- Nicknames: Marash Pasha, Ikituğlu
- Born: Ibrahim Ali 17XX Nikšić, Sanjak of Herzegovina
- Died: 18XX
- Allegiance: Ottoman Empire
- Rank: kethüda
- Conflicts: Second Serbian Uprising (POW);
- Children: Osman-beg †

= Ibrahim Ali Pasha of Nikšić =

Ibrahim Ali Pasha, also known as Marash Pasha, was an Ottoman commander from the Nikšić nahiya who participated in the Second Serbian Uprising (1815) as a vanguard to Bosnian Vizier Hurshid Pasha.

==Origin==
Ibrahim hailed from Nikšić nahiya (known in Serbian as Nikšićka župa), an area inhabited at the time by a majority of Serbian-speaking Muslims. The Nikšić "Turks" were known for their bravery and conflict with the neighbouring Old Montenegro. Prior to the uprising, Ibrahim was in some kind of trouble in Mostar. He wore a very long beard.

==Uprising==
When the Second Serbian Uprising broke out in April 1815, Ibrahim Ali Pasha was under the command of Bosnian Vizier Hurshid Pasha. Hurshid Pasha received orders to quell the uprising and Ibrahim Ali was part of the vanguard of the Bosnia Eyalet army. He had under his command 300 Nikšić Turks. Hurshid Pasha and Ibrahim Ali Pasha of Nikšić attacked Mačva and Pocerina from the Drina.

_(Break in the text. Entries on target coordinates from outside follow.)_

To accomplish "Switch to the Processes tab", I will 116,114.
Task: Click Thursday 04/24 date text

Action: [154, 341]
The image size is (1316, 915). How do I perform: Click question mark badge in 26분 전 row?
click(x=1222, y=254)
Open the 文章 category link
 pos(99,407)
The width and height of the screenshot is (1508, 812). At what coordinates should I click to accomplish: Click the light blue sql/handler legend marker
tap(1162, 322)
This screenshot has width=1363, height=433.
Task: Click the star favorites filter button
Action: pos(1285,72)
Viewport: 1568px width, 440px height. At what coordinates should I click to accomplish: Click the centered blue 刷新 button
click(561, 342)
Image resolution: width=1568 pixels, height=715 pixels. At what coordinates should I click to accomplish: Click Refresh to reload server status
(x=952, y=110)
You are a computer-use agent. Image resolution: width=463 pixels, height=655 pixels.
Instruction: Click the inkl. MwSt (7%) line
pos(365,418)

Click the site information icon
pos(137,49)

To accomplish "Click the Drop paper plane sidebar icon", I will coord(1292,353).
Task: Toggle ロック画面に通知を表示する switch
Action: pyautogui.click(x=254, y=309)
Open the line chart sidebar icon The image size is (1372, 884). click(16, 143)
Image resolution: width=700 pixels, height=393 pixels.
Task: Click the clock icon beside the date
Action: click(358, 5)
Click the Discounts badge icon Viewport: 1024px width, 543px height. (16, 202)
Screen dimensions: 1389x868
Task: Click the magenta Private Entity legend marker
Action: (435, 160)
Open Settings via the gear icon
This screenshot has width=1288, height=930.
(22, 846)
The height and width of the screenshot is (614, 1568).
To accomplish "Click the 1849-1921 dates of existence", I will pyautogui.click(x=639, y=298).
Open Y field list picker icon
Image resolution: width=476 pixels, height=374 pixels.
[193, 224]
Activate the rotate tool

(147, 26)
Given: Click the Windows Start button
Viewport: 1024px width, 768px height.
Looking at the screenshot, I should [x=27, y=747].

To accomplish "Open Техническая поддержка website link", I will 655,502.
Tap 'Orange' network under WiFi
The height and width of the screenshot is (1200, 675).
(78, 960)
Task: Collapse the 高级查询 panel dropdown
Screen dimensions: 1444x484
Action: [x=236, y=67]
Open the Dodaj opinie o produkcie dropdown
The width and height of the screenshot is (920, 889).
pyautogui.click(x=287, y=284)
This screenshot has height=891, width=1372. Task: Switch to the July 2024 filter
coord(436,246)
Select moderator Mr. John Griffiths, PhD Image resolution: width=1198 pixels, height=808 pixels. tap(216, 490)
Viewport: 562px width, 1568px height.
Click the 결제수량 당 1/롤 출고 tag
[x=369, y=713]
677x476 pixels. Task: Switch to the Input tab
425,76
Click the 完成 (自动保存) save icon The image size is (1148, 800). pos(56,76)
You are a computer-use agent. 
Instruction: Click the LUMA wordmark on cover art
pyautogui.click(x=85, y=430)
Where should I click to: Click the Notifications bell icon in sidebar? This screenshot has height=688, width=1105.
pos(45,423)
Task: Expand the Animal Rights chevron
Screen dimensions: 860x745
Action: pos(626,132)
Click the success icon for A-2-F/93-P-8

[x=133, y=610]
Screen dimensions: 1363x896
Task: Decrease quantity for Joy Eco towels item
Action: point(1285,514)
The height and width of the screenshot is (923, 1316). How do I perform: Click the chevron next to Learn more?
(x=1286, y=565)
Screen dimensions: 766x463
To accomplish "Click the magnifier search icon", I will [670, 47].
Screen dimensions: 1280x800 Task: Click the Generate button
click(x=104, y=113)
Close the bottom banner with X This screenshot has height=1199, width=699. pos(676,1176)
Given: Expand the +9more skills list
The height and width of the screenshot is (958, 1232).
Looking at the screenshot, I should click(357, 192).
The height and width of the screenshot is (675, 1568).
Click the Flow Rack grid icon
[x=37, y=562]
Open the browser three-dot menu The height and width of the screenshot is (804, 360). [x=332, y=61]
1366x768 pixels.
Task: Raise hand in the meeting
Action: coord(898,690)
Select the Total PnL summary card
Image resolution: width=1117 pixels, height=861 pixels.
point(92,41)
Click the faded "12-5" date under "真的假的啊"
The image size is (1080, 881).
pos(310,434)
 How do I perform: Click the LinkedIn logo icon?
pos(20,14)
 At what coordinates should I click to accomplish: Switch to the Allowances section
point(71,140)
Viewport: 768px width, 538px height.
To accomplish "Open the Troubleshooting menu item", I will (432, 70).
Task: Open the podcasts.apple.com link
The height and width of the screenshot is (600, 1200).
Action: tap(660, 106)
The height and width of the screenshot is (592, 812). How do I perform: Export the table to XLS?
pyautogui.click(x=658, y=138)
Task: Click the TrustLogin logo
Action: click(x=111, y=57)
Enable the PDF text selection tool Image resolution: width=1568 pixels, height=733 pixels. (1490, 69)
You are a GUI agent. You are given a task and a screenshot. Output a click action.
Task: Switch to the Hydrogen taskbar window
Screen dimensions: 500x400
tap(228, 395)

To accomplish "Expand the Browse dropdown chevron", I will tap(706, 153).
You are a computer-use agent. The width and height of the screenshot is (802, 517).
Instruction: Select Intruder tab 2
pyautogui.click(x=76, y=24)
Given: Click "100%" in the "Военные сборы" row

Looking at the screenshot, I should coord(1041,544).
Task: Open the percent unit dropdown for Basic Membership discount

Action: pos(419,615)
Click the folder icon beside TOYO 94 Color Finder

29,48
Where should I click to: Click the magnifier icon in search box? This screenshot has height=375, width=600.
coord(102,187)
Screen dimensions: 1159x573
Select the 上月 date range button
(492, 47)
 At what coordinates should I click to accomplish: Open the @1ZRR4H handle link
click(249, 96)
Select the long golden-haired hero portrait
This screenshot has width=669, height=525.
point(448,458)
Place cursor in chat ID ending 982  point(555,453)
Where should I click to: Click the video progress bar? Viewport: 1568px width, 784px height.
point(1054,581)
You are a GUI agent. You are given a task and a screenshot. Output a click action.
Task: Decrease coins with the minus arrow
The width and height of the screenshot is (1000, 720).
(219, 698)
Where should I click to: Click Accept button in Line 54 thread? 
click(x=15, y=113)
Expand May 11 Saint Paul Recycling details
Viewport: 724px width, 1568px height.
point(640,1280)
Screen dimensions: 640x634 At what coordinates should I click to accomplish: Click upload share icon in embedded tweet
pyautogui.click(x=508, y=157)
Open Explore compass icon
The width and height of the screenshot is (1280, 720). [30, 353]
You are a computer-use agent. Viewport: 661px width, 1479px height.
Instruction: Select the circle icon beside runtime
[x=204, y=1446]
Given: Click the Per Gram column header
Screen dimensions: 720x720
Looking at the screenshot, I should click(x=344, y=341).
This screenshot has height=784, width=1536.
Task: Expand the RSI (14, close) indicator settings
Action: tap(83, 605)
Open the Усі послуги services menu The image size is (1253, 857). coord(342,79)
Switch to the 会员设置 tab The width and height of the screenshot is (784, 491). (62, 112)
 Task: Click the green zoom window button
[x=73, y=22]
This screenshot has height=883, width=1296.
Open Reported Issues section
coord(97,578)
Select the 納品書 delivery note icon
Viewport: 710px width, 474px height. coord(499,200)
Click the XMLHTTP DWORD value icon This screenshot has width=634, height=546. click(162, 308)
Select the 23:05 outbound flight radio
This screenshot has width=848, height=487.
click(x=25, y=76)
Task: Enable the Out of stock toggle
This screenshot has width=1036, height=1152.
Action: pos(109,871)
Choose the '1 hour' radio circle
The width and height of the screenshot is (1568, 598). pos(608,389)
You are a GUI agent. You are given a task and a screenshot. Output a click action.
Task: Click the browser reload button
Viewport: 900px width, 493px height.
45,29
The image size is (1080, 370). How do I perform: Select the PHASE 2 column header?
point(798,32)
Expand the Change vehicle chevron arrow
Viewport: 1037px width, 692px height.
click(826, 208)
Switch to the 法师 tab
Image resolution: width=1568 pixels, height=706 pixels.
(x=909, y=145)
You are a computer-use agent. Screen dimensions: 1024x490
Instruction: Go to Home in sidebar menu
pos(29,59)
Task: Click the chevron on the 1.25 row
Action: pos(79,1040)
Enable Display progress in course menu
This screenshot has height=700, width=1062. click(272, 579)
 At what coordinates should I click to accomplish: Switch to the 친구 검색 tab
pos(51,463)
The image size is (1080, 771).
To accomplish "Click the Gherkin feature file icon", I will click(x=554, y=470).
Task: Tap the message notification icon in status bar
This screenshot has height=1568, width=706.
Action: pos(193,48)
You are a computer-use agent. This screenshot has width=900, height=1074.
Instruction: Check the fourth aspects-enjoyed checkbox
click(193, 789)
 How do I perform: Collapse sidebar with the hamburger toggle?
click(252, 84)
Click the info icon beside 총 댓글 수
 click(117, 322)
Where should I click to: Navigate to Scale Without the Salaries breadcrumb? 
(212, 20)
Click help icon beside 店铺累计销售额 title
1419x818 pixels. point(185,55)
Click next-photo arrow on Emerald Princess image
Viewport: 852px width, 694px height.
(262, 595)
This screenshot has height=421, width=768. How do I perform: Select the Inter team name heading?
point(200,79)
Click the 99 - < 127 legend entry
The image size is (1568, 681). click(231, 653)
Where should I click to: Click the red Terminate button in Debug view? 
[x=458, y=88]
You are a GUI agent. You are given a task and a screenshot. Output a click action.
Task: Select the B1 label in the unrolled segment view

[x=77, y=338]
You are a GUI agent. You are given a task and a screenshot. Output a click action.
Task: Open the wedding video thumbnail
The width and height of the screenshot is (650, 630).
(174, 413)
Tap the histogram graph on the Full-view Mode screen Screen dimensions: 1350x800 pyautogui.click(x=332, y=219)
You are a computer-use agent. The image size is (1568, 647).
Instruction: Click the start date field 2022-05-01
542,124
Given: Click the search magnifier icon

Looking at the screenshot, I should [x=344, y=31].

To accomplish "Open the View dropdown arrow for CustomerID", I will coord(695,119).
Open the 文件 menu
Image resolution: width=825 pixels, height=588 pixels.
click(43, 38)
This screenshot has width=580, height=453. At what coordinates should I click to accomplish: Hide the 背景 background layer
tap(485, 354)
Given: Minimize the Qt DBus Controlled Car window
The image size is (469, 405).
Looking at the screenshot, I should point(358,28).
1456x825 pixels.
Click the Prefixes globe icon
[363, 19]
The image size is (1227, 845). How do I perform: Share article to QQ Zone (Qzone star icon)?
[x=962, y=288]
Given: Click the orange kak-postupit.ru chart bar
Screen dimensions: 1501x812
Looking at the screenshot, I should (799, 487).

Rebel leader Stojan Čupić was deceived by some Mačva serfs and captured by Ibrahim Ali, then sent to Zvornik where he eventually was killed.

The Serbian rebel leadership believed that Hurshid Pasha and Ali Pasha of Zvornik would attack via the Cer mountain and end up in Šabac, and thus left small units in Kitog and most of the army below the Cer. Large numbers of Ottoman troops crossed into Serbia from Bosnia upon this, with Hurshid Pasha camped at Beljin and towards Badovinci, and a contingent sent ahead of him under Ibrahim Ali Pasha of Nikšić that crossed at Janj and arrived at Lešnica with 1000 Bosnian troops and 300 Nikšić troops. Ibrahim figured that the Serbian rebels were below the Cer and went to Dublje, where he forced captured Mačva Serbs to build and fortify a large moat. The Serbian rebels assaulted Dublje on and destroyed the Ottoman unit of Ibrahim Ali, also managing to capture him. Arriving at the tent of Miloš Obrenović, Ibrahim saw the severed head of his youngest son, Osman, while another son was caught alive. Miloš treated him with respect, gave back his weaponry and uniform, became pobratim (Balkan blood-brother) and eventually released him.

Miloš took Ibrahim with him to Crniljevo where they talked in the days following the battle, discussing the cause of the uprising, which Ibrahim understood, and promised he would not raise hands against the Serbs, but also suggested that Miloš negotiate and put himself under the emperor, and not any foreign power. Ibrahim was then released.